begin Page extract

Eastern promise: Working to attract further investment into East Java

With the province’s GDP growth hitting 6.49% in the third quarter of 2013, outpacing the national rate of 5.62%, it is clear that East Java’s commitment to boosting foreign and domestic investment is paying off. To support investors, the East Java branch of the Indonesia Investment Coordinating Board (BKPM) offers a one-stop service, which allows business licences to be issued within just 14 days in 2013, down from 17 days the previous year. However, it should be noted that this service is currently only available to domestic companies; all foreign companies seeking to invest in East Java have to apply through the BKPM’s head office in Jakarta.

Leading From The Front

To further maximise domestic potential and mitigate the effects of the global economic slowdown, the East Java provincial government is focusing on expanding inter-province trade and commerce via the establishment of 24 representative offices across Indonesia. However, the government will also continue to look abroad as well, focusing primarily on neighbouring Asian and Oceanic markets through its existing offices in Japan, South Korea, China and Australia.

end Page extract
begin Entries

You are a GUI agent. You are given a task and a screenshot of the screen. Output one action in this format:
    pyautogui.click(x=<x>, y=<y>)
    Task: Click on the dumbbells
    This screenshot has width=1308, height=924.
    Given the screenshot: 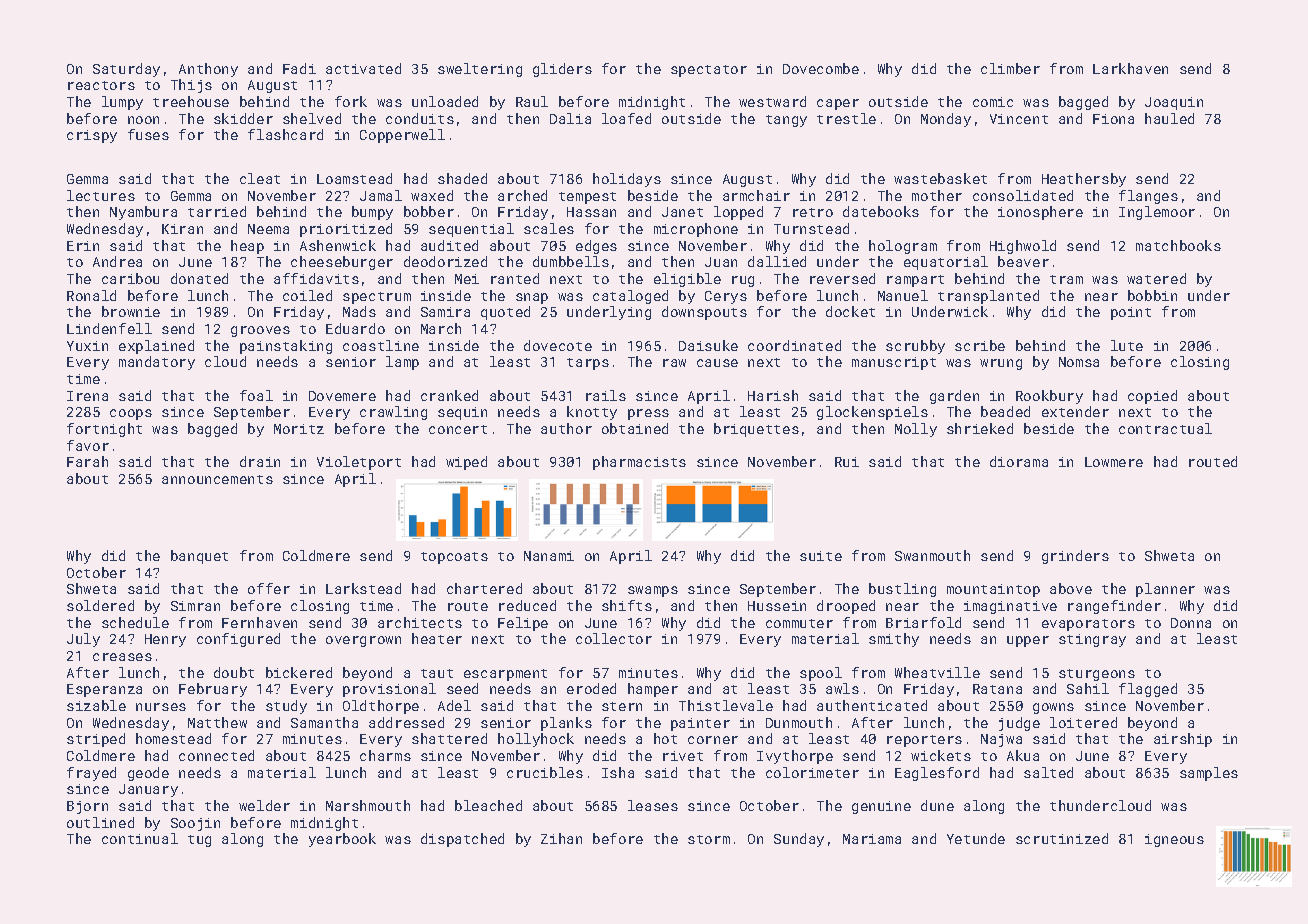 What is the action you would take?
    pyautogui.click(x=571, y=261)
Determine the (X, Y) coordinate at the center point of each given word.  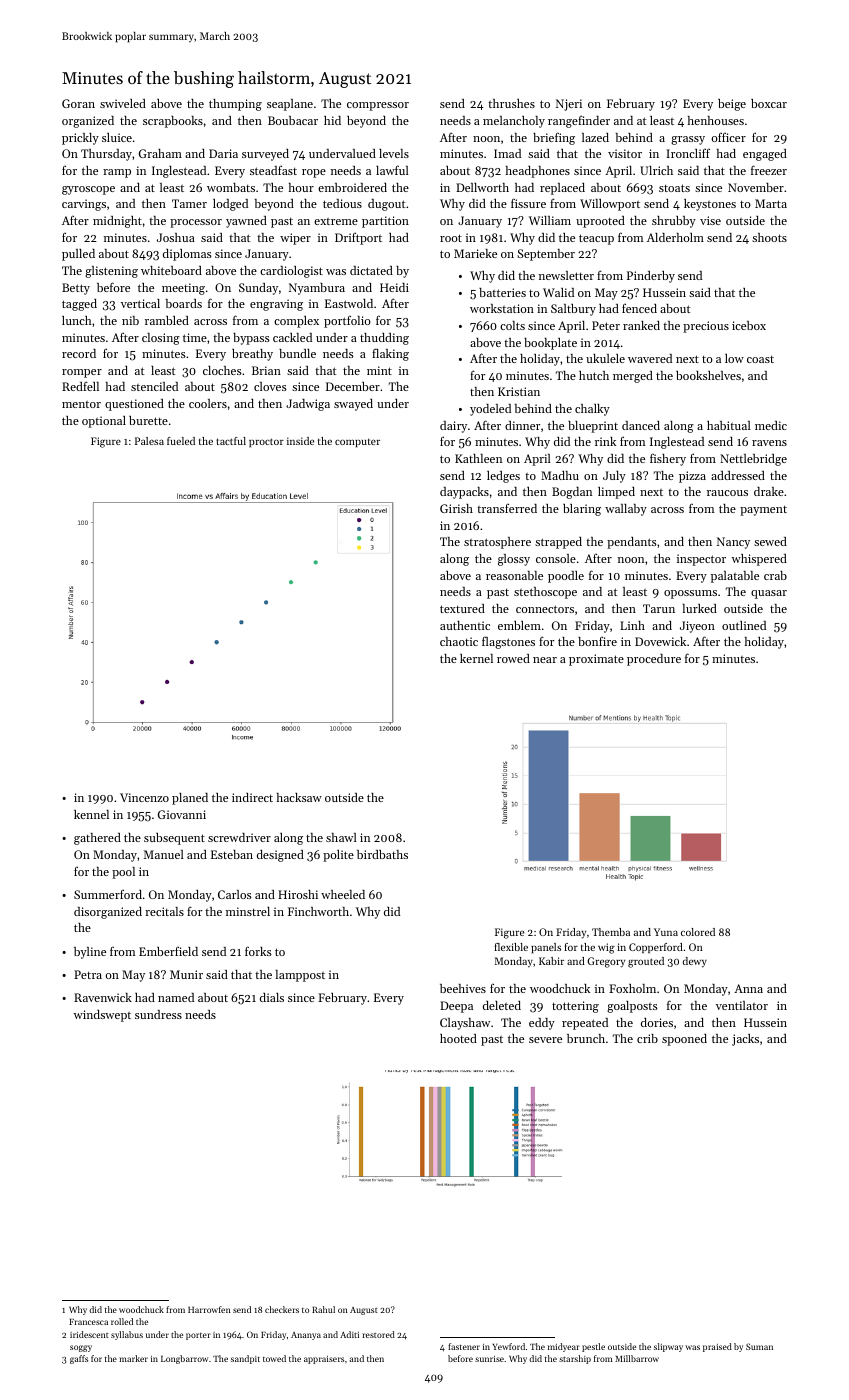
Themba (611, 932)
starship (575, 1359)
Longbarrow (184, 1359)
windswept (102, 1016)
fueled (181, 441)
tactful (231, 441)
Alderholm (675, 237)
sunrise (489, 1359)
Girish (456, 508)
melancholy (514, 122)
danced (641, 425)
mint (379, 370)
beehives (463, 988)
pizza (692, 477)
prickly (80, 139)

end Entries

■ Objectives ■
1. Reproduce the passage of the East Java investment article starting at "Leading From The" and ending at "China and Australia.".
2. Carry on the East Java investment article from the point where it stops.

■ Results for each task ■
1.
Leading From The Front

To further maximise domestic potential and mitigate the effects of the global economic slowdown, the East Java provincial government is focusing on expanding inter-province trade and commerce via the establishment of 24 representative offices across Indonesia. However, the government will also continue to look abroad as well, focusing primarily on neighbouring Asian and Oceanic markets through its existing offices in Japan, South Korea, China and Australia.

2.
Given the province’s location, the development of multiple new port and shipping terminals remains a goal, although the strategic focus of both the BKPM and the provincial government increasingly centres on connecting the second- and third-largest strands of the local economy. According to Statistics Indonesia, these consist of the manufacturing industry (26.79% of GDP) and agriculture (16.46% of GDP), whose mutual development should stimulate the entire economy and enfranchise the province of 38.05m people’s young yet underutilised workforce.

With regards to agriculture, reliable production of horticultural commodities, particularly during the high-demand Ramadan and Eid Al Fitr periods, has also contributed to helping the province to reduce overall inflation. In August 2013 East Java’s inflation rate was 8.06%, which is lower than the national average of 8.79%, according to figures from Bank Indonesia, the country’s central bank.

Higher Yields

With aspirations of becoming a centre for agricultural activity, the government is targeting investment in compatible downstream industries, such as food and beverage factories, which will in turn have multiplier effects for the local economy. With an estimated 14% of the province’s population living below the poverty line at the end of 2013, the government is now committed to reducing this at the ambitious but achievable rate of one percentage point per year.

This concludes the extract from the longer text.